» **EXERCISE AIM**
Carry on the text about the research ship RRS Discovery from the point where it stops.

» **EXCERPTED TEXT**
= Beginning of Section =

General characteristics
- Class & type: Lloyd's +100A1, Ice 1D, LMC, UMS, DP(AM), IWS, EP, Research Vessel
- Tonnage: 5,954 GT
- Displacement: 6,260 tonnes
- Length: 99.7 m (327 ft)
- Beam: 18 m (59 ft)
- Draught: 5.1–6.6 m (17–22 ft)
- Installed power: Wärtsilä 8L20 - 4x 1,770 kW
- Propulsion: 2 × Azimuth Thrusters (5-bladed, fixed pitch); One retractable azimuth forward (1,350kW); One Tees Gill water-jet thruster (1,700 kW);
- Speed: 12 knots
- Crew: 24 marine crew; 28 scientists;
- Notes: Endurance 50 days

= RRS Discovery (2012) =

Royal Research Ship operated by the Natural Environment Research Council

RRS Discovery is a Royal Research Ship operated by the Natural Environment Research Council. The ship is the third such vessel to be built and named for the ship used by Robert Falcon Scott in his 1901–1904 expedition to the Antarctic.

==History==
Discovery was built as a replacement for the previous Discovery in the "blue ocean" research role. The ship was ordered in 2010 from the C.N.P. Freire shipyard in Vigo, Spain, and was launched in April 2012. Discovery was delivered to the NERC in the summer of 2013 for a period of sea trials prior to her planned initial deployment.

= End of Section =

» **ENTRIES SUPPLIED**
= Beginning of Section =

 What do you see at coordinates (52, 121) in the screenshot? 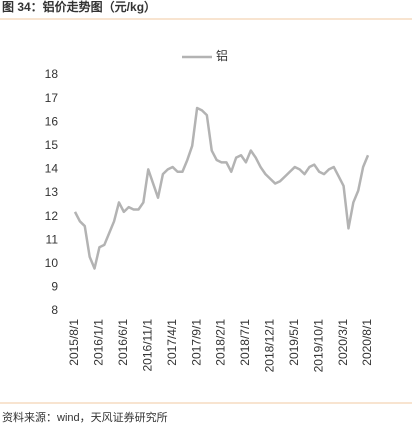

= End of Section =
= Beginning of Section =

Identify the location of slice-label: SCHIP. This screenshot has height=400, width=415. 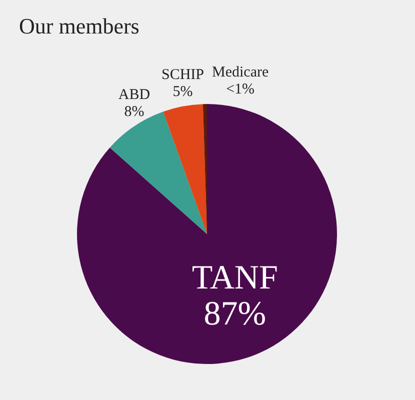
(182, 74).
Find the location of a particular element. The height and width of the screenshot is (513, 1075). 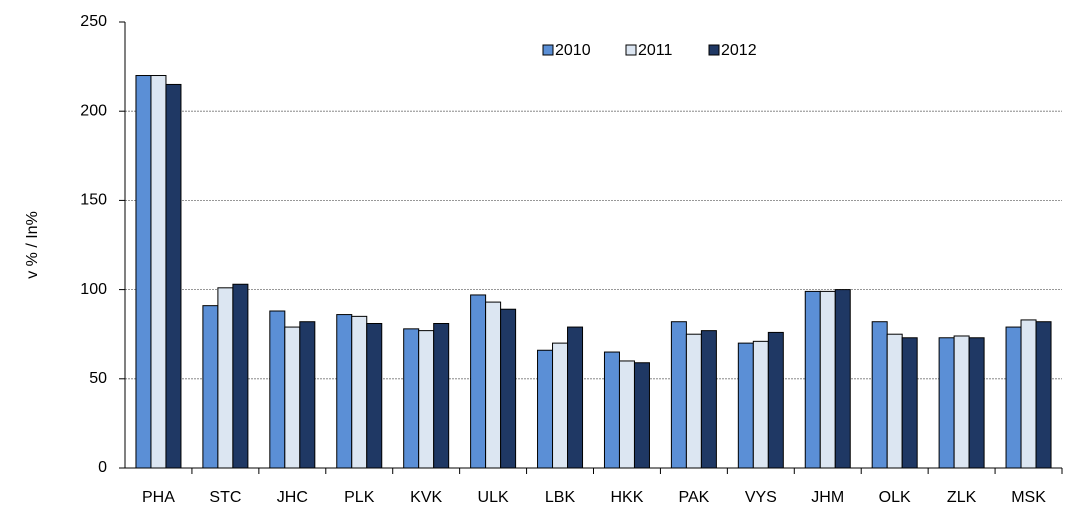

= End of Section =

» **EXERCISE OUTPUT**
In 2023 Discovery visited Scotland, where she undertook a refit in dock at the Port of Rosyth, near Edinburgh, before travelling to Dundee, where Scott's ship was built and is now permanently moored, as part of the 100th anniversary celebrations of the refit of the 1901 ship. Discovery returned to Dundee in 2025 to celebrate the 100th anniversary celebrations of the 1901 ship being designated a Royal Research Ship.

==Features==
The ship is fitted with flexible laboratory spaces, allowing the laboratories to be tailored to the nature of the different scientific activities intended to take place on each cruise. Discovery is also fitted with an advanced hydroacoustic system in three major parts; a pair of major echosounders plus a hydrophone are installed in a special "blister" installation on the ship's keel, while she also carries a pair of "drop keels" containing more echosounders, hydrophones and CCTV cameras. Discovery is also capable of operating the National Oceanography Centre's ROUV Isis.